July 11, 2011 | David F. Coppedge

Plant Patterns Prolong Perplexity

Plants perform a wonder that has attracted the admiration of scholars from ancient Egypt, Greece and Rome to modern times: the ability to reproduce mathematically perfect patterns.  This ability, called phyllotaxis, can be described mathematically with the Fibonacci Series and the Golden Angle.  The beautiful spirals in sunflowers, artichokes, cacti, dandelion heads and other plants continue to fascinate children and adults today, but those are not the only examples.  Leaves on a stem can emerge in phyllotactic patterns like a spiral staircase, and depending on the environment, plants can switch patterns at different stages in development.  Scientists have learned a lot about the players in the phyllotaxis game, but still do not understand the script.  The details of how genes and proteins produce the patterns remain elusive.

In Current Biology,1 French biologists Jean-Christophe Palauqui and Patrick Laufs recounted some of the theories that have tried to explain phyllotaxis.  Scientists know that the plant hormone auxin becomes concentrated in the shoot meristem where new organ primordia emerge, and that the PIN1 auxin transporter is able to polarize the localization of auxin.  New work reported in the same issue of Current Biology implicates the PLETHORA (PLT) gene family, known to be active with root formation, with the processes going on in the meristem.   Tinkering with the players can enhance or inhibit pattern formation.

Just how these players interact, though, is not well understood.  It's not a simple case of gene turning on protein turning on hormone; each of the players signal each other back and forth in a complex choreography.  In addition, the PLT genes seem able to stimulate mechanical forces in the primordia by the way they regulate PIN1 polarity and hence auxin distribution.  There are also time delays between gene expression and downstream effects, such as 4 hours from the time PLT genes activate to the time PIN1 transcript levels are seen to increase.  But then, auxin level can also feed back to regulate PIN1 expression.  It appears, therefore, that the intra-player signaling is indirect and complex.
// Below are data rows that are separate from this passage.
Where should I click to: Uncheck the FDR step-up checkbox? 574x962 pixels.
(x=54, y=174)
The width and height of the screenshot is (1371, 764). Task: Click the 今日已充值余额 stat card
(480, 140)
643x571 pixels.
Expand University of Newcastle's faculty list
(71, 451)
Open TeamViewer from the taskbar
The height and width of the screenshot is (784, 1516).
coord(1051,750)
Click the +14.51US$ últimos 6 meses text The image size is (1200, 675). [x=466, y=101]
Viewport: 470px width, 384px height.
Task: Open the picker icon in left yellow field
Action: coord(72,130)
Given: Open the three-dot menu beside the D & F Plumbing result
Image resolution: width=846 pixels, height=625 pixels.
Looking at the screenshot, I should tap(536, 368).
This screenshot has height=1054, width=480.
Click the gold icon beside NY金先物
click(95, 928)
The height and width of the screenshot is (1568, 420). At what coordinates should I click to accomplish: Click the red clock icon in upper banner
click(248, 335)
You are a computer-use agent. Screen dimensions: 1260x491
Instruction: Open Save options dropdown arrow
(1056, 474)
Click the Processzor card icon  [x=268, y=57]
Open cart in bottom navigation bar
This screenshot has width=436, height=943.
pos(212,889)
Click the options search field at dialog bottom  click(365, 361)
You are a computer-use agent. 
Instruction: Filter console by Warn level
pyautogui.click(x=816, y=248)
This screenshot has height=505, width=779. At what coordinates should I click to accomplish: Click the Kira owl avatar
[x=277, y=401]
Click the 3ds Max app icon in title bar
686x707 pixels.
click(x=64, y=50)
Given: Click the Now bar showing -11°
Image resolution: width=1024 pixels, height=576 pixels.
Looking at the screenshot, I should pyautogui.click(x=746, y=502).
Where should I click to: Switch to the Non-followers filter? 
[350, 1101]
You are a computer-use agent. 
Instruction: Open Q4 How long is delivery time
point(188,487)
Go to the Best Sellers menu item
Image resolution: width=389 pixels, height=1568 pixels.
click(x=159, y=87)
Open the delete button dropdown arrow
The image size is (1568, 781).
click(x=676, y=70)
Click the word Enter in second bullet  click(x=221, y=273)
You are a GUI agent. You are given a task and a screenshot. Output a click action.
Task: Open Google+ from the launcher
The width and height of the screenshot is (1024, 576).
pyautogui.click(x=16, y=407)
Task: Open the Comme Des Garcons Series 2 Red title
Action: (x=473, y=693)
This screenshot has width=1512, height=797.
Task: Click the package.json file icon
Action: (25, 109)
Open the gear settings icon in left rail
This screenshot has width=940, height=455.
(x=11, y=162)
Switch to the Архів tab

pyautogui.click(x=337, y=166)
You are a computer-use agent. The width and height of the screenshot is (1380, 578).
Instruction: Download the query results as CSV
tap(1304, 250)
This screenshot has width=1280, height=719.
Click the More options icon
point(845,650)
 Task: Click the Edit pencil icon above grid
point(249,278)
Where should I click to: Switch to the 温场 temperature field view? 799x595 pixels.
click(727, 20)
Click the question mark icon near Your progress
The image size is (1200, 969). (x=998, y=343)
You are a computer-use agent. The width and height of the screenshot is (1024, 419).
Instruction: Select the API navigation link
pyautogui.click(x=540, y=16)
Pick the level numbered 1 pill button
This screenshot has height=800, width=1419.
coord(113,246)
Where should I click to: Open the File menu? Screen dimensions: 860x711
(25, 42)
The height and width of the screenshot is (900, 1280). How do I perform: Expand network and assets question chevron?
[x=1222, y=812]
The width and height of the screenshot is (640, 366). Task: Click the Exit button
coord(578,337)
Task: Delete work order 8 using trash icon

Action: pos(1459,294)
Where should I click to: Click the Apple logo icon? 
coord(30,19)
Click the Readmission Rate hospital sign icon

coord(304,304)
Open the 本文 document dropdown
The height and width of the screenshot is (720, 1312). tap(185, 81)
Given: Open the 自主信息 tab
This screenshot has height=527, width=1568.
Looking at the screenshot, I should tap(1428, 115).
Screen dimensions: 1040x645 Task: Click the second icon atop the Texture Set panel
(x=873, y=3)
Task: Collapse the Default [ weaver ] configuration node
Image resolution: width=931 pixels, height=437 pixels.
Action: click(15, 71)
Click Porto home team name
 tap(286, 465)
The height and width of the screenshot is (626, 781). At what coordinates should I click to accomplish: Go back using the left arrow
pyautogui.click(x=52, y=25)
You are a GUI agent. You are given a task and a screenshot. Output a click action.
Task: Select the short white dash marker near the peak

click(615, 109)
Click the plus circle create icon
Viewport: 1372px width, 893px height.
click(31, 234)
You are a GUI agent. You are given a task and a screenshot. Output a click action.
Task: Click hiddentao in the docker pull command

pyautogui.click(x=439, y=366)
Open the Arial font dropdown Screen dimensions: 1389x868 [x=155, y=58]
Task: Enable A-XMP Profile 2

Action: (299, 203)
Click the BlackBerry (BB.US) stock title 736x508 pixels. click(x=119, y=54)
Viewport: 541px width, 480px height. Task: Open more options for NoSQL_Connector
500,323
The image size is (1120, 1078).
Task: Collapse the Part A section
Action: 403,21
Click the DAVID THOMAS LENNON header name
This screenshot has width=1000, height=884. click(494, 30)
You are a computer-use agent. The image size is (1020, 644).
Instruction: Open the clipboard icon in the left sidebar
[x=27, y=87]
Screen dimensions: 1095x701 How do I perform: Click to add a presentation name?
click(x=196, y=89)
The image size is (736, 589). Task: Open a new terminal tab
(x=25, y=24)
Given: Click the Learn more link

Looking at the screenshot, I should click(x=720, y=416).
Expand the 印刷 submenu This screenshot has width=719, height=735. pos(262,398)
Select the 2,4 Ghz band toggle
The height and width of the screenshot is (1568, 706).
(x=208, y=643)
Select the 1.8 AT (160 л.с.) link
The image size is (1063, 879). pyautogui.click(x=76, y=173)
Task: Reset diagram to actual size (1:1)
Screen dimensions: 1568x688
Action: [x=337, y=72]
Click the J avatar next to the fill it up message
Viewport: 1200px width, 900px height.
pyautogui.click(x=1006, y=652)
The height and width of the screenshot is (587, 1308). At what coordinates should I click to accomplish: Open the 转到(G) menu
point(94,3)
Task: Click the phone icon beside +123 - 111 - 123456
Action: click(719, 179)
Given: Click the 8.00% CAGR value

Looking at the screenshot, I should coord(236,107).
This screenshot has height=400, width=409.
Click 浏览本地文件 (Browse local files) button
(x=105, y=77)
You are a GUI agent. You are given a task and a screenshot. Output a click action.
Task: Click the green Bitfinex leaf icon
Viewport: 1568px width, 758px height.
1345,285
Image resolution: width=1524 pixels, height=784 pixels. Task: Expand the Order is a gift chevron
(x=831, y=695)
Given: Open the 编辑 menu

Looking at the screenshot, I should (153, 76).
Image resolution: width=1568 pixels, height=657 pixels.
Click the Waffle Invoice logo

The authors stated that the bewildering interactions of these players keeps biologists busy: “Elucidating the mechanism underlying PLT-mediated control of phyllotaxis will be challenging and likely depend on quantitative descriptions and modeling of PLT expression, PIN1 levels and polarization, auxin distribution, growth and mechanics,” they said.  Even if these problems are solved with mechanistic theories some day, questions may still remain about how a seed with no phyllotaxis results in a mature plant with it.  And beyond that, philosophers of aesthetics may continue to ponder how plants – and many other phenomena in nature unrelated to them, like spiral galaxies, hurricanes, conch shells, and the cochlea in the human ear – reproduce “divine proportions” that humans find beautiful (see article by Fred Willson at ICR and the 11/20/2003 entry).

1. Jean-Christophe Palauqui, Patrick Laufs, “Phyllotaxis: In Search of the Golden Angle,” Current Biology, Volume 21, Issue 13, R502-R504, 12 July 2011, DOI 10.1016/j.cub.2011.05.054.

Explaining the mechanics of something does not explain its origin.  You can understand how a robot on an assembly line works, and describe its structures and functions with flowcharts, equations and blueprints.  That knowledge will not explain why it produces a Mercedes. 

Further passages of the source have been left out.